For decades the official position was that Area 51 - a base 83 miles north of Las Vegas, surrounded by 23 miles of restricted airspace and motion sensors - did not exist. Aerial photography showed it. Soviet satellites tracked it. Pilots saw it. The U.S. government denied it.
In 2013, in response to a FOIA request from George Washington University, the CIA released a 400-page document titled The Central Intelligence Agency and Overhead Reconnaissance: The U-2 and OXCART Programs. The word "Area 51" appears in the report. The base is acknowledged. The map is included.

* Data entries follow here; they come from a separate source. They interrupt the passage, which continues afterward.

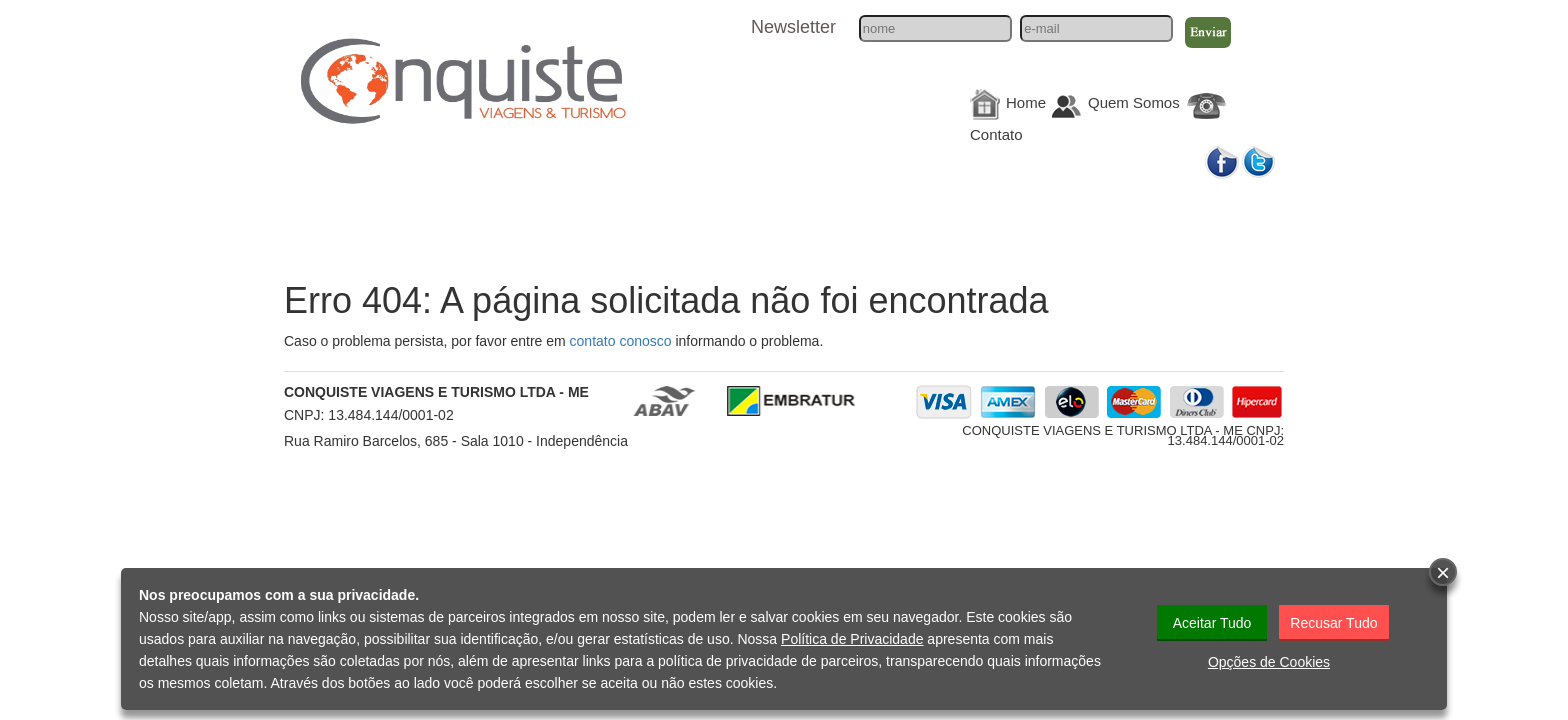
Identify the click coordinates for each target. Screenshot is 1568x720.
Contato (996, 134)
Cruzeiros (639, 212)
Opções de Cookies (1269, 662)
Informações (924, 212)
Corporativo (1067, 212)
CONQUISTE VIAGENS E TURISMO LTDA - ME (436, 392)
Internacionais (496, 212)
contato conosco (621, 341)
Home (1026, 102)
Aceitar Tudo (1212, 623)
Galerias (1210, 212)
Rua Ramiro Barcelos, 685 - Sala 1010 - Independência (456, 441)
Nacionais (353, 212)
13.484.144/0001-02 (390, 415)
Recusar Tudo (1333, 623)
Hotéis (782, 212)
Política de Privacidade (852, 639)
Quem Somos (1134, 102)
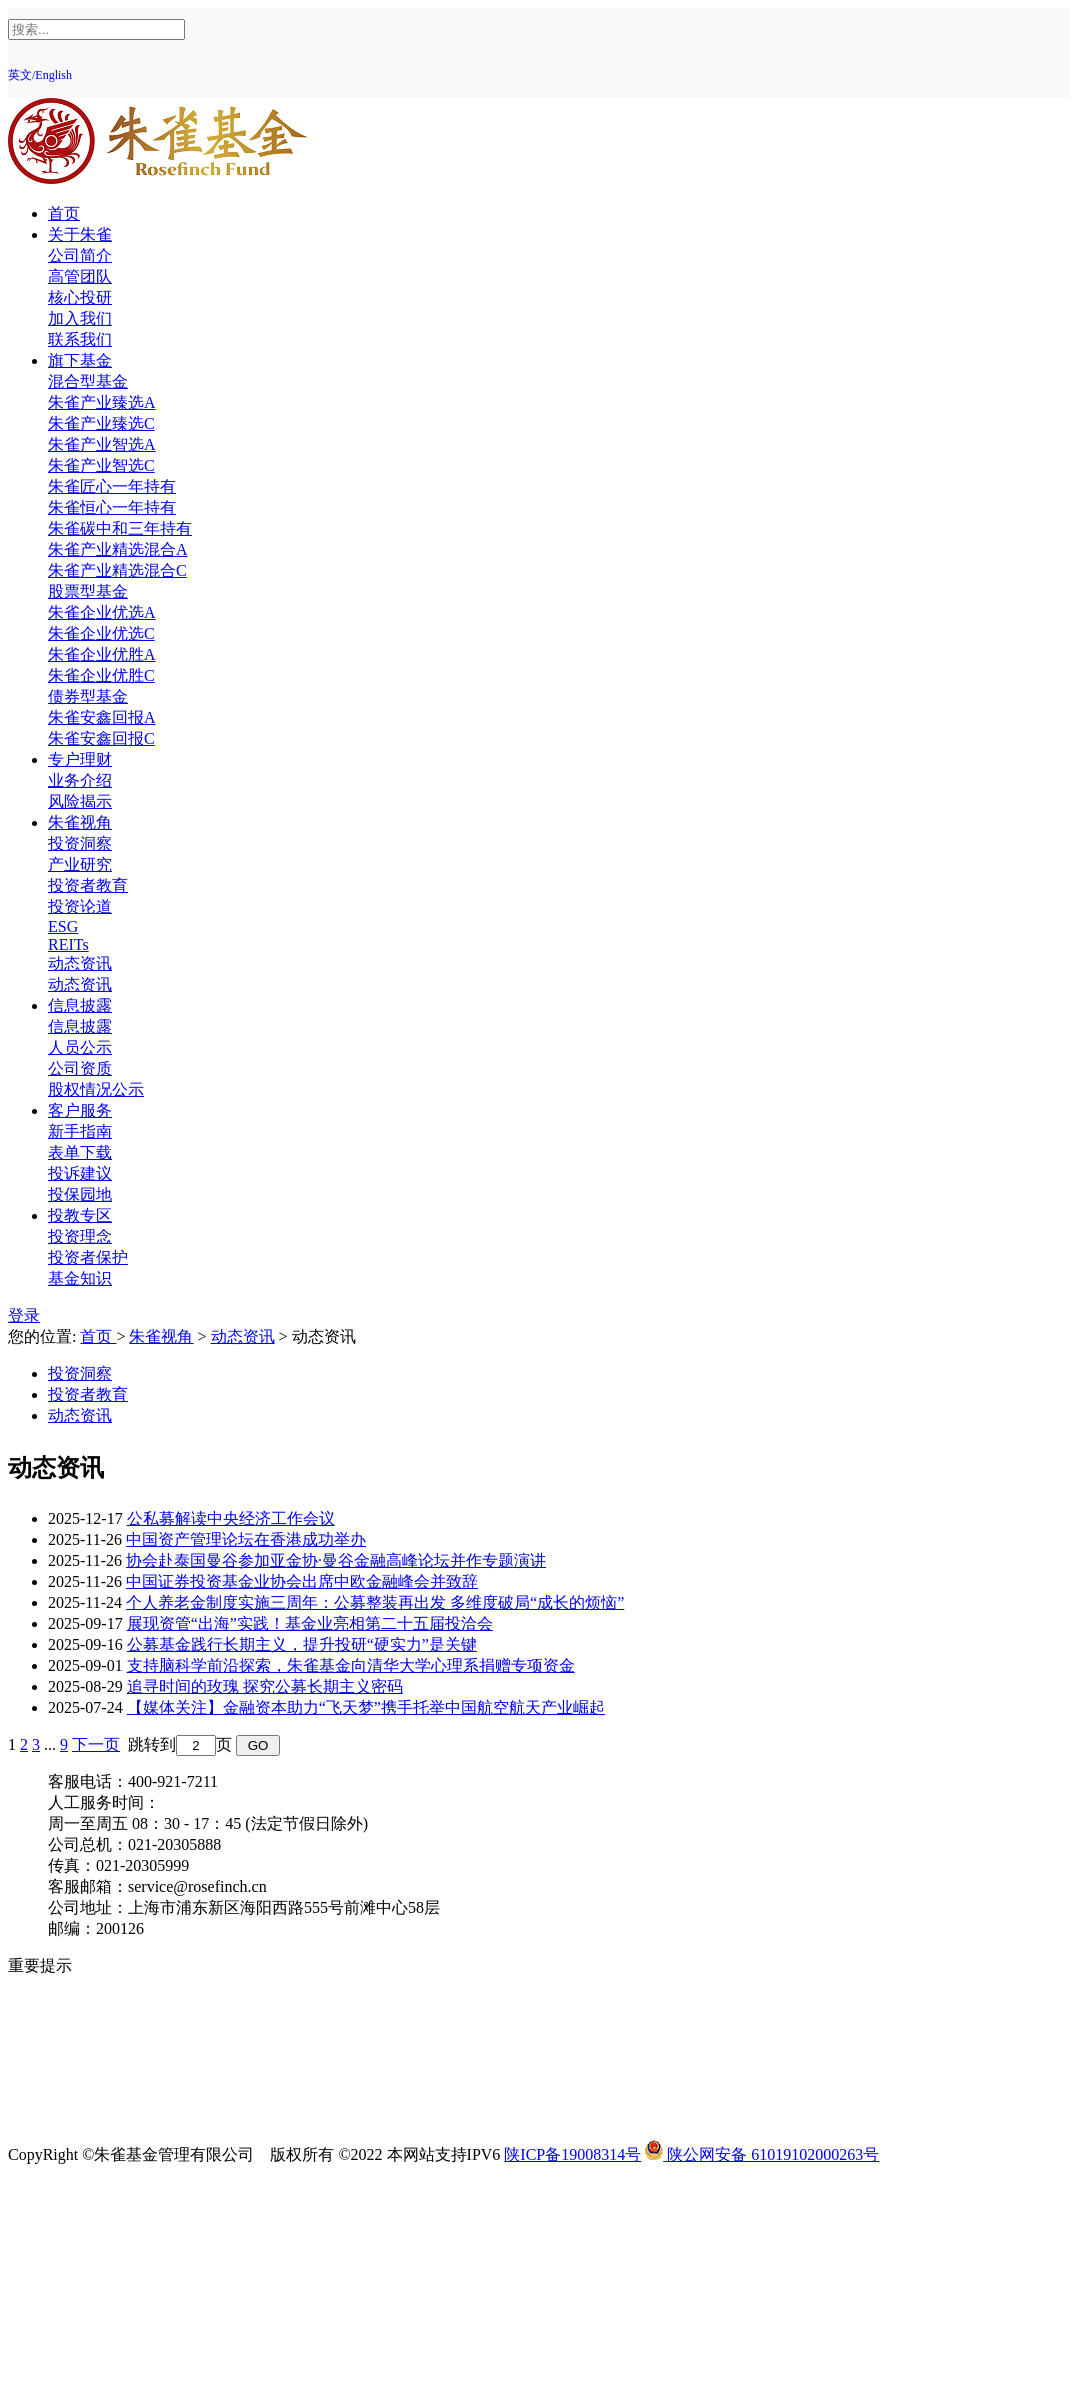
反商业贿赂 (88, 2070)
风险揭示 (80, 801)
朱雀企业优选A (102, 612)
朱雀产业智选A (102, 444)
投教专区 (80, 1215)
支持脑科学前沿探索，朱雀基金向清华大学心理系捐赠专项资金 (351, 1665)
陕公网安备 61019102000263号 (762, 2154)
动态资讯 (80, 963)
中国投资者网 (96, 2091)
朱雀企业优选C (101, 633)
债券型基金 (88, 696)
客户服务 (80, 1110)
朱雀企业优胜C (101, 675)
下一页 (96, 1744)
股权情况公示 (96, 1089)
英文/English (40, 75)
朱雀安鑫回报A (102, 717)
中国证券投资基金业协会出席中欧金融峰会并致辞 (302, 1581)
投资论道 (80, 906)
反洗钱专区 (88, 2028)
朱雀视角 (80, 822)
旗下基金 (80, 360)
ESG (63, 926)
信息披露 (80, 1005)
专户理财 (80, 759)
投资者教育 (88, 885)
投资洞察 (80, 843)
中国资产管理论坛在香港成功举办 (246, 1539)
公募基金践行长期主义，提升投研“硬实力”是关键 (302, 1644)
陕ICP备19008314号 (572, 2154)
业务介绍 (80, 780)
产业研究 (80, 864)
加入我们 (80, 318)
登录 (24, 1315)
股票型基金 (88, 591)
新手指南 (80, 1131)
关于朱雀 (80, 234)
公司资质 (80, 1068)
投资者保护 (88, 1257)
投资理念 (80, 1236)
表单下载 (80, 1152)
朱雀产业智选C (101, 465)
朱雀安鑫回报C (101, 738)
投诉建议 (80, 1173)
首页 (64, 213)
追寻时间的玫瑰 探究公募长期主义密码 (265, 1686)
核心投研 (80, 297)
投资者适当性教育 (112, 2049)
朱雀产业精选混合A (118, 549)
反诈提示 (80, 2112)
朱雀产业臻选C (101, 423)
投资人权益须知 (104, 2007)
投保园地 (80, 1194)
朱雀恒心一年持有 (112, 507)
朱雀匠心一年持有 (112, 486)
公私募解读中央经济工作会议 (231, 1518)
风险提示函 (88, 1986)
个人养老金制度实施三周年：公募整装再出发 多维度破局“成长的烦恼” (375, 1602)
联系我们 (80, 339)
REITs (68, 944)
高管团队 (80, 276)
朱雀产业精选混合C (117, 570)
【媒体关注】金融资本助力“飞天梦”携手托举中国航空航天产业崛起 (366, 1707)
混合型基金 (88, 381)
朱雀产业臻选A (102, 402)
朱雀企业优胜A (102, 654)
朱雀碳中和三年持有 (120, 528)
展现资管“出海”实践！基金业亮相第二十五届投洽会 (310, 1623)
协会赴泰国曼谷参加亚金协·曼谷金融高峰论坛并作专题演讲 (336, 1560)
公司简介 (80, 255)
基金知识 (80, 1278)
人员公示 (80, 1047)
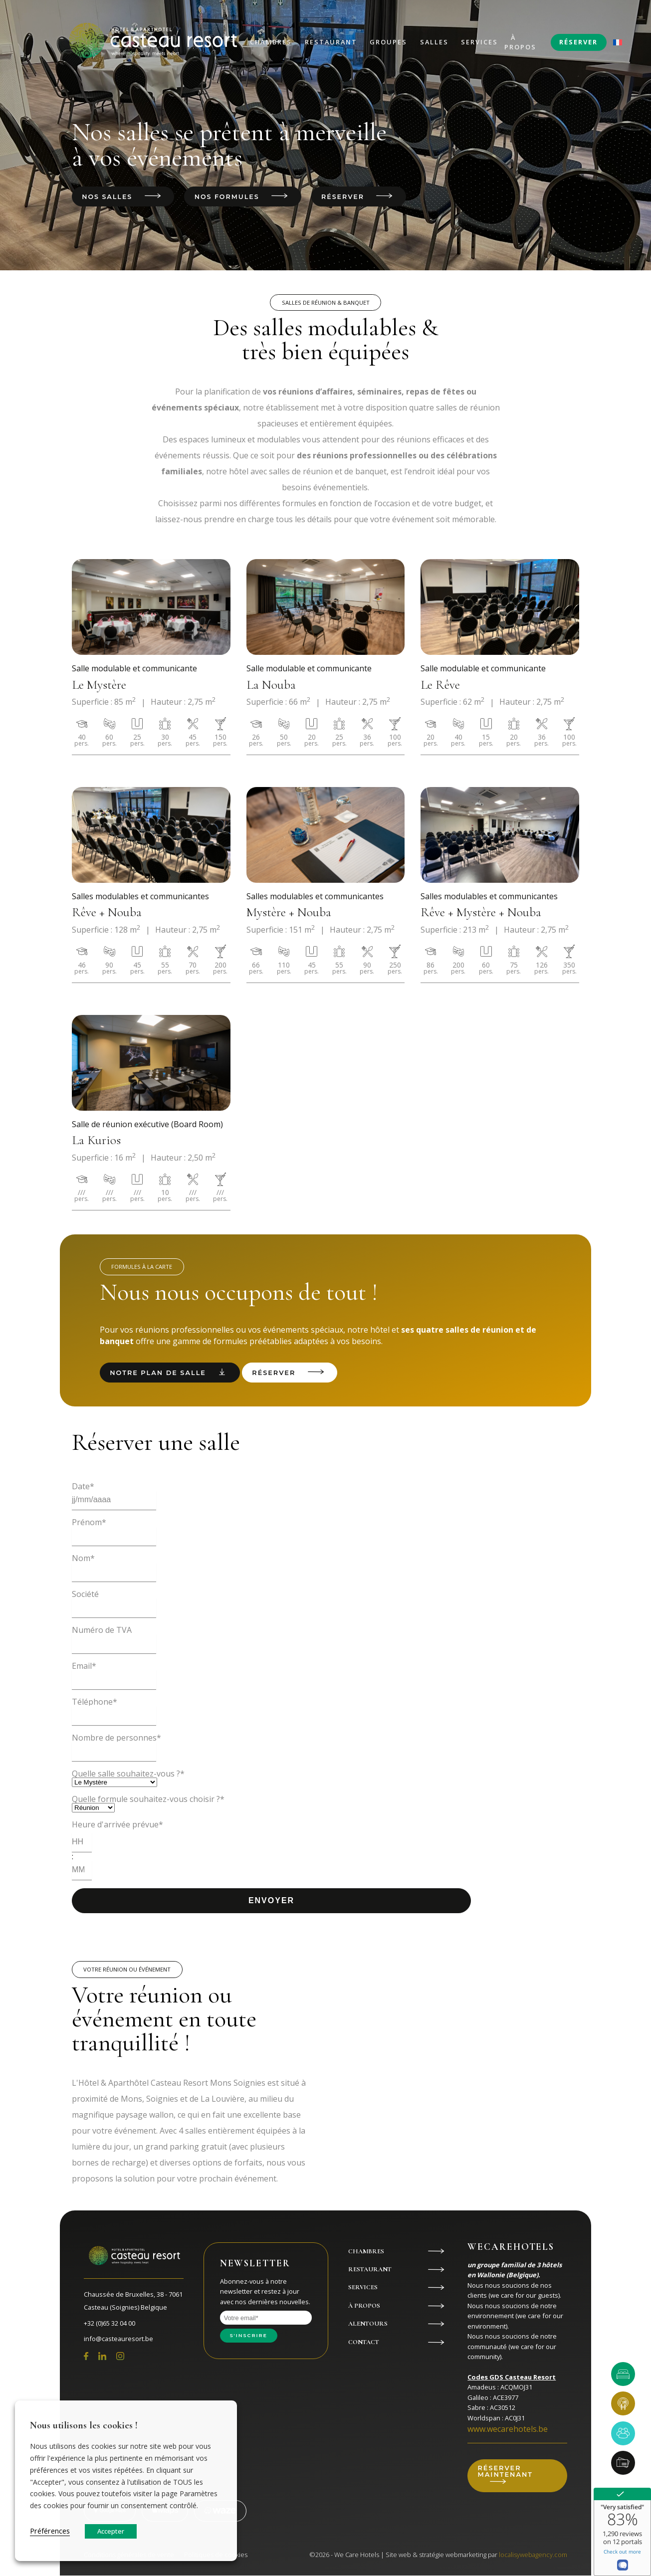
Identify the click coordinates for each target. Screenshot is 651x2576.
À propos (520, 42)
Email (84, 1666)
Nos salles (107, 196)
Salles (434, 41)
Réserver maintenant (505, 2472)
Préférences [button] (50, 2531)
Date (83, 1486)
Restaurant (331, 41)
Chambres (271, 41)
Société (85, 1594)
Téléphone (94, 1702)
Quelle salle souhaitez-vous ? (128, 1774)
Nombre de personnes (116, 1738)
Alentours (368, 2324)
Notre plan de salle (158, 1373)
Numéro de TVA (102, 1630)
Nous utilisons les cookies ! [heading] (84, 2425)
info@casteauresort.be (118, 2339)
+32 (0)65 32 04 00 (109, 2323)
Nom (83, 1558)
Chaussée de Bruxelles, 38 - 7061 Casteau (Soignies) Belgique (133, 2301)
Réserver (578, 41)
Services (479, 41)
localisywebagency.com (533, 2555)
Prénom (89, 1522)
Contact (363, 2343)
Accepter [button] (110, 2531)
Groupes (388, 41)
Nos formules (228, 196)
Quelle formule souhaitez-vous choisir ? (148, 1799)
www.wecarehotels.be (507, 2429)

The CIA's explanation: it's where they tested the U-2 spy plane, the SR-71 Blackbird, and the F-117 stealth fighter. End of story.
The unanswered questions:
- Why did Bob Lazar - a man with verifiable employment records at Los Alamos National Laboratory - describe nine recovered alien craft at Area 51's S-4 facility in 1989?
- Why does the airspace surrounding Area 51 (Groom Lake) have a deadly-force authorization?
- Why did former Senate Majority Leader Harry Reid publicly confirm a Pentagon UAP program in 2017 - 47 years after first hearing about it?
Whatever they tested there, it's still classified for a reason.